Hal yang sama juga disampaikan oleh 11 orang advokat yang mengatasnamakan Advokat Tanah Air. Kesebelah orang advokat yang diwakili oleh Habiburokhman itu menyatakan ketentuan cuti kampanye bagi petahana erat kaitannya dengan larangan bagi petahana untuk menggunakan fasilitas jabatan di masa kampanye.
“Cuti kampanye, saya menyebutnya demikian, diharuskan agar peluang petahana menggunakan fasilitas yang terkait dengan jabatannya semakin mengecil. Dengan adanya cuti di masa kampanye akan dengan mudah terdeteksi kalau petahana menggunakan fasilitas yang terkait dengan jabatannya. Sebaliknya, tanpa cutinya petahana di masa kampanye akan sangat sulit untuk memantau terjadinya penggunaan fasilitas yang terkait dengan jabatannya oleh petahana,” anggap Habiburokhman.

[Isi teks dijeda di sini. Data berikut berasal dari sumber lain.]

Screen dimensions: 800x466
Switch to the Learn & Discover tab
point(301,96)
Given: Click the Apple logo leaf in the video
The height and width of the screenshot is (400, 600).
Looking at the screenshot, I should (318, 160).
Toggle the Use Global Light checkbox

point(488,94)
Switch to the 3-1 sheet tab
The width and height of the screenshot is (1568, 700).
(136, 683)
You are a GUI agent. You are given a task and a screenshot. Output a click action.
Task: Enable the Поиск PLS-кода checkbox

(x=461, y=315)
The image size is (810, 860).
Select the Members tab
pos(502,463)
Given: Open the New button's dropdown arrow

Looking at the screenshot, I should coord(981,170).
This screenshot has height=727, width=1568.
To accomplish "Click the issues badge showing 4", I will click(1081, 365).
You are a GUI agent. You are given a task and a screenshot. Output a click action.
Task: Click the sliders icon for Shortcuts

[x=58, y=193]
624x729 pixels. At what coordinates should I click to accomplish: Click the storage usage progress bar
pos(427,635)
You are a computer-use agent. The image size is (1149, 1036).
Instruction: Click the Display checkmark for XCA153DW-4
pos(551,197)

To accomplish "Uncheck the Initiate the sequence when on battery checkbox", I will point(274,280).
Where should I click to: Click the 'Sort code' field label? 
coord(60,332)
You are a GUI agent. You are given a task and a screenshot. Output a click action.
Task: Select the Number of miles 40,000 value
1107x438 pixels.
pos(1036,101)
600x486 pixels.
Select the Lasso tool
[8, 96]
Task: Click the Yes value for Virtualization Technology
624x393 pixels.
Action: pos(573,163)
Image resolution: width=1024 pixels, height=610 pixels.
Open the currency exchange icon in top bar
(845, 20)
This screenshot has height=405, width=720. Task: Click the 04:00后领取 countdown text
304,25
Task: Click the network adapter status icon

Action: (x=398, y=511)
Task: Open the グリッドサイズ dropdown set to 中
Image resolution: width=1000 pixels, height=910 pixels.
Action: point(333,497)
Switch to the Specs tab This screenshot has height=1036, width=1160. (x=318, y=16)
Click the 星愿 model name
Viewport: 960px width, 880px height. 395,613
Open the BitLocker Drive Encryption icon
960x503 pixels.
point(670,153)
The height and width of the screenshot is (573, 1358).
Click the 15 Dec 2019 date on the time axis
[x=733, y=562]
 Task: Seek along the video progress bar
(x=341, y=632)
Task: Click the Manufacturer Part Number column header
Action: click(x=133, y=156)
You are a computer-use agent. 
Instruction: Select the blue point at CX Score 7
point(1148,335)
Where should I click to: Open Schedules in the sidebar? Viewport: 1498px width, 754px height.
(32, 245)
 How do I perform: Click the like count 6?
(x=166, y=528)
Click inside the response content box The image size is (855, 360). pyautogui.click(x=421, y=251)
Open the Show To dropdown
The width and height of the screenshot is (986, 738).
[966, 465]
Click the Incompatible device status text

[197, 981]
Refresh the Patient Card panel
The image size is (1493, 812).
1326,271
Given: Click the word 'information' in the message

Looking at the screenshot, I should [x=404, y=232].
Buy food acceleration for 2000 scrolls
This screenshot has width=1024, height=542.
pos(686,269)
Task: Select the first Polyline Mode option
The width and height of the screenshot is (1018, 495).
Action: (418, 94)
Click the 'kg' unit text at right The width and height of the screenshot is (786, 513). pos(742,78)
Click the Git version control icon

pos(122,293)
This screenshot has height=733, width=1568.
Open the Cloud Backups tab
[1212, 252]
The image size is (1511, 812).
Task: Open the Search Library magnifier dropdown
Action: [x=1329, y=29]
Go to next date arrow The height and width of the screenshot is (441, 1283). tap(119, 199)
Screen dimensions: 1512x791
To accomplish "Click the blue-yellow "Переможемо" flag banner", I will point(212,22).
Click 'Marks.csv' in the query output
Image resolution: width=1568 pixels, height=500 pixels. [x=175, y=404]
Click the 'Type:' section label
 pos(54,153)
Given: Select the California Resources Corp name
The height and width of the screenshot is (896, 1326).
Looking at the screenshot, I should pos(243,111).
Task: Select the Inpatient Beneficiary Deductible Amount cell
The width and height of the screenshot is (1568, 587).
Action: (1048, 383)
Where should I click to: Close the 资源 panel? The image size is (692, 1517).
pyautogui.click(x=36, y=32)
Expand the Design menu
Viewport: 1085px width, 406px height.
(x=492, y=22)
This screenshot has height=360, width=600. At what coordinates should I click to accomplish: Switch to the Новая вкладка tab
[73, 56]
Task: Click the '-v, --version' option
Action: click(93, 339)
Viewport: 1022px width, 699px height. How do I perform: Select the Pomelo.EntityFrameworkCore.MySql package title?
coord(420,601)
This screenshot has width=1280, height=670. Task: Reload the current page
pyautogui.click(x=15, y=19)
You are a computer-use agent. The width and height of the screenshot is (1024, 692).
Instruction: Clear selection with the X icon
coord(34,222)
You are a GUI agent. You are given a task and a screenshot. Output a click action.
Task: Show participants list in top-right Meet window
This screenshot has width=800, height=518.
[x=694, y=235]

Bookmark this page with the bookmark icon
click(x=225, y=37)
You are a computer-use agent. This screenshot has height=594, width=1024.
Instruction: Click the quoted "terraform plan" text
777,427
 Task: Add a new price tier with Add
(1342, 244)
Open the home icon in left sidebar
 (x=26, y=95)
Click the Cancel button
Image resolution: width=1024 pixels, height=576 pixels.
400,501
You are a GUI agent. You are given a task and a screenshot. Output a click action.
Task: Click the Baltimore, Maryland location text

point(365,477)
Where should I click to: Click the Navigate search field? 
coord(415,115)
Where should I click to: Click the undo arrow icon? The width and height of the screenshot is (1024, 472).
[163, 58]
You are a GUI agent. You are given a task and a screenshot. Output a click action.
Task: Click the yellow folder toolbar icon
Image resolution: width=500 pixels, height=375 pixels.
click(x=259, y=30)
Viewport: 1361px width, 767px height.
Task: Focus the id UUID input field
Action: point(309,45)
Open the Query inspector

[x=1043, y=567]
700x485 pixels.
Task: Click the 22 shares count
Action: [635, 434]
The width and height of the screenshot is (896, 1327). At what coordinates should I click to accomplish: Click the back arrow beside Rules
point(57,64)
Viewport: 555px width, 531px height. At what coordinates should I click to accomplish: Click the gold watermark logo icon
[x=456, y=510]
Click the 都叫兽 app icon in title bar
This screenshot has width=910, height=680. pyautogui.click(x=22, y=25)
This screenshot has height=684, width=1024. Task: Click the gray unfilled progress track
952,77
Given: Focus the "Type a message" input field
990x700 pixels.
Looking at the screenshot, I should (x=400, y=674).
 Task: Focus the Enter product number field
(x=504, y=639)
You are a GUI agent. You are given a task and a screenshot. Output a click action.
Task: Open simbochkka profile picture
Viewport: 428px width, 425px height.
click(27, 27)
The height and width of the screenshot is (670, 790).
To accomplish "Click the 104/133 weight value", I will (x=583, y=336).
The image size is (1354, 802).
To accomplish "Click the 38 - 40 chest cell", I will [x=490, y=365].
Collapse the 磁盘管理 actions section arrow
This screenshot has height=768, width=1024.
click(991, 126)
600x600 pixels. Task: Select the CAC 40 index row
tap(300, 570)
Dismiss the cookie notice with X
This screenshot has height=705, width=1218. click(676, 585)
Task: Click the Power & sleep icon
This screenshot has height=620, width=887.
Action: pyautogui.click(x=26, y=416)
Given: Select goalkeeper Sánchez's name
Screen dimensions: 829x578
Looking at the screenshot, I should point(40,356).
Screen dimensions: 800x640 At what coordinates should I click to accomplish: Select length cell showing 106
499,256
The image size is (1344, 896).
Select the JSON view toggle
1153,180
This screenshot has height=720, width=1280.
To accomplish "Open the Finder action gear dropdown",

Meski sudah berlangsung selama empat kali, sidang ketiga perkara ini berjalan cukup alot. Diagendakan, pada sidang selanjutnya yang digelar 26 September 2016, Ahok akan menghadirkan tiga orang ahli untuk memperkuat gugatannya. Selanjutnya, Pemerintah maupun DPR juga memiliki kesempatan yang sama untuk menghadirkan ahli. (Yusti Nurul Agustin/lul)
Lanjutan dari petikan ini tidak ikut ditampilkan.